K Closest Points to Origin medium

Problem Statement

Given an array of points where points[i] = [xi, yi] represents a point on the X-Y plane and an integer k, return the k closest points to the origin (0, 0).

The distance between two points on the X-Y plane is the Euclidean distance: √((x1 - x2)² + (y1 - y2)²).

You may return the answer in any order. The answer is guaranteed to be unique (except for the order that it is in).

Example 1:

Input: points = [[1,3],[-2,2]], k = 1 Output: [[-2,2]] Explanation: The distance between (1, 3) and the origin is sqrt(10). The distance between (-2, 2) and the origin is sqrt(8). Since sqrt(8) < sqrt(10), (-2, 2) is closer to the origin. We only want the closest k = 1 points from the origin, so the output is [[-2,2]].

Example 2:

Input: points = [[3,3],[5,-1],[-2,4]], k = 2 Output: [[3,3],[-2,4]] Explanation: The distance between (3, 3) and the origin is sqrt(18). The distance between (5, -1) and the origin is sqrt(26). The distance between (-2, 4) and the origin is sqrt(20). The distances are sqrt(18), sqrt(26), sqrt(20) respectively. The two closest points are [3,3], [-2,4].

Steps:

  1. Calculate Distances: For each point, calculate its squared Euclidean distance from the origin. We use squared distance instead of the actual distance to avoid the computationally expensive square root operation. The relative order of distances remains the same.

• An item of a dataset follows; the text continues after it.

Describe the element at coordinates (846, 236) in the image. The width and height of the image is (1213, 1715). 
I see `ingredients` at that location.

  2. Sort: Sort the points based on their squared distances in ascending order. Python's sorted() function with a custom key is ideal for this.

  3. Return k Closest: Return the first k points from the sorted list.

Explanation:

The solution leverages the fact that comparing squared distances is equivalent to comparing distances. This optimization avoids repeatedly calculating square roots, significantly improving performance, especially for large datasets. The sorted() function efficiently sorts the points based on the squared distances, allowing us to easily select the k closest points.

Code:

import heapq

def kClosest(points, k):
    """
    Finds the k closest points to the origin.

    Args:
      points: A list of lists, where each inner list represents a point [x, y].
      k: The number of closest points to return.

    Returns:
      A list of lists representing the k closest points.
    """

    #Efficient approach using heapq (min-heap) for large datasets
    heap = []
    for x, y in points:
        dist_sq = x**2 + y**2
        heapq.heappush(heap, (-dist_sq, x, y)) #negate distance for min-heap to act as max-heap

        if len(heap) > k:
            heapq.heappop(heap)

    result = [[x,y] for _, x, y in heap]
    return result


    #Simple approach using sort (suitable for smaller datasets)
    # points.sort(key=lambda p: p[0]**2 + p[1]**2)
    # return points[:k]

Complexity:

  • Time Complexity: O(N log k) using heapq for large datasets where N is the number of points. O(N log N) using simple sort for smaller datasets.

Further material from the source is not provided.